Downloading with cURL - with custom user-agent and referer

Bill

84.***.***.***
428 days ago

Downloading with cURL - with custom user-agent and referer

http://curl.haxx.se is a very powerful library for working with files (and headers) over the web, and it is included in most popular PHP setups.

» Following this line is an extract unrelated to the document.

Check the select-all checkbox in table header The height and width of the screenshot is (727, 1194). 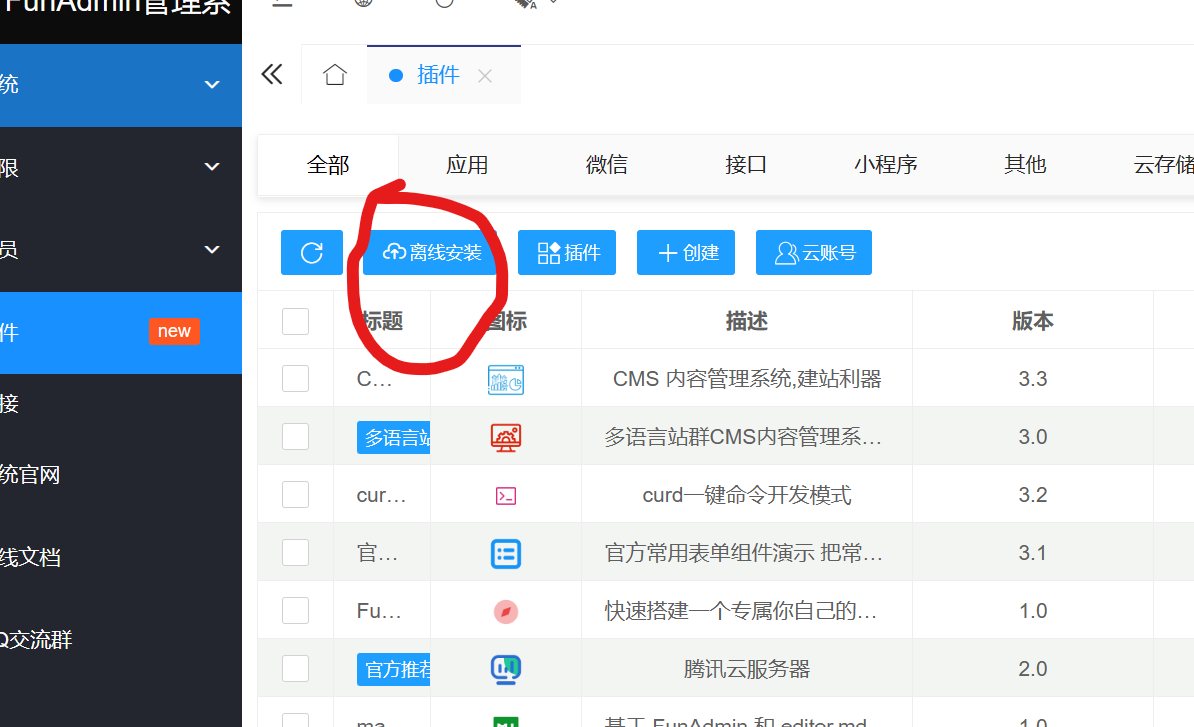coord(295,321)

cURL may be a little intimidating at first for some, so I decided to write a to the point PHP function for basic file retrieval with custom user-agent and referer. It is pretty well commented and I will add PHP code for example uses in posts below.

PHP code:


// Defines the default values for the variables the function can take. Note that the time_out option is in seconds.
function getFile($url, $time_out = 3, $user_agent = FALSE, $referer = FALSE)
{
// Returns false if no URL is provided.
if (!$url)
{
return FALSE;
}

// Initializes cURL.
$ch = curl_init();

// Sets connection options. Use the function call to override default values rather than editing anything here.
curl_setopt($ch, CURLOPT_URL, $url);
curl_setopt($ch, CURLOPT_RETURNTRANSFER, 1);
curl_setopt($ch, CURLOPT_FOLLOWLOCATION, true); // Allows cURL to follow header Location: redirects. Remove or comment out if you do not desire this behaviour.

if (!empty($time_out))
{
curl_setopt($ch, CURLOPT_CONNECTTIMEOUT, $time_out);
curl_setopt($ch, CURLOPT_TIMEOUT, $time_out);
}

if (!empty($user_agent))
{
curl_setopt($ch, CURLOPT_USERAGENT, $user_agent);
}

if (!empty($referer))
{
curl_setopt($ch, CURLOPT_REFERER, $referer);
}

// Executes the connection and places the source of the target file in the ['data'] part of the returned array.
$return['data'] = curl_exec($ch);

// Stores all the information we have on the connection (returned HTTP code, etc etc) in the ['info'] part of the returned array.
$return['info'] = curl_getinfo($ch);

// Closes the connection.
curl_close($ch);

// Returns the array we built.
return $return;
}

Bill

84.***.***.***
428 days ago
Downloading and echoing the HTML source of a web-site

This example code uses the above getFile() function to download http://example.com/ with a faked user-agent and the URL of this thread as the HTTP_REFERER. If everything went well, it will spit out the retrieved HTML source along with a HTML comment containing some stats about the connection we made.

PHP code:


if ($woohoo = getFile('http://example.com/', 3, 'PHPCentral Custom User-Agent/1.0 (http://www.phpcentral.com/)', 'http://www.phpcentral.com/947-downloading-curl-custom-user-agent-referer.html'))
{
echo"<!--\n";
echo print_r($woohoo['info']);
echo"\n-->\n\n";
echo $woohoo['data'];
}
else
{
echo'Failure.';
}



The above will output:

Code:


<!--
Array
(
[url] => http://example.com/
[content_type] => text/html; charset=UTF-8
[http_code] => 200
[header_size] => 263
[request_size] => 125
[filetime] => -1
[ssl_verify_result] => 0
[redirect_count] => 0
[total_time] => 1.489471
[namelookup_time] => 1.379533
[connect_time] => 1.434085
[pretransfer_time] => 1.434099
[size_upload] => 0
[size_download] => 438
[speed_download] => 294
[speed_upload] => 0
[download_content_length] => 438
[upload_content_length] => 0
[starttransfer_time] => 1.489294
[redirect_time] => 0
)
1
-->

<HTML>
<HEAD>
<TITLE>Example Web Page</TITLE>
</HEAD>
<body>
<p>You have reached this web page by typing "example.com",
"example.net",
or "example.org" into your web browser.</p>
<p>These domain names are reserved for use in documentation and are not available
for registration. See <a href="http://www.rfc-editor.org/rfc/rfc2606.txt">RFC
2606</a>, Section 3.</p>
</BODY>
</HTML>

Bill

84.***.***.***
427 days ago
A couple notes and ideas

- For more information about nifty cURL options you can add into the function, check http://www.tuxradar.com/practicalphp/15/10/3 page out.

- It is generally a good idea to check that the returned http_code is 200 before assuming that the data is the content you are after and not some type of server flunk.

- You could also validate that the returned content_type is a text/html type (if you are scraping website HTML), or treat the data differently depending on type of file.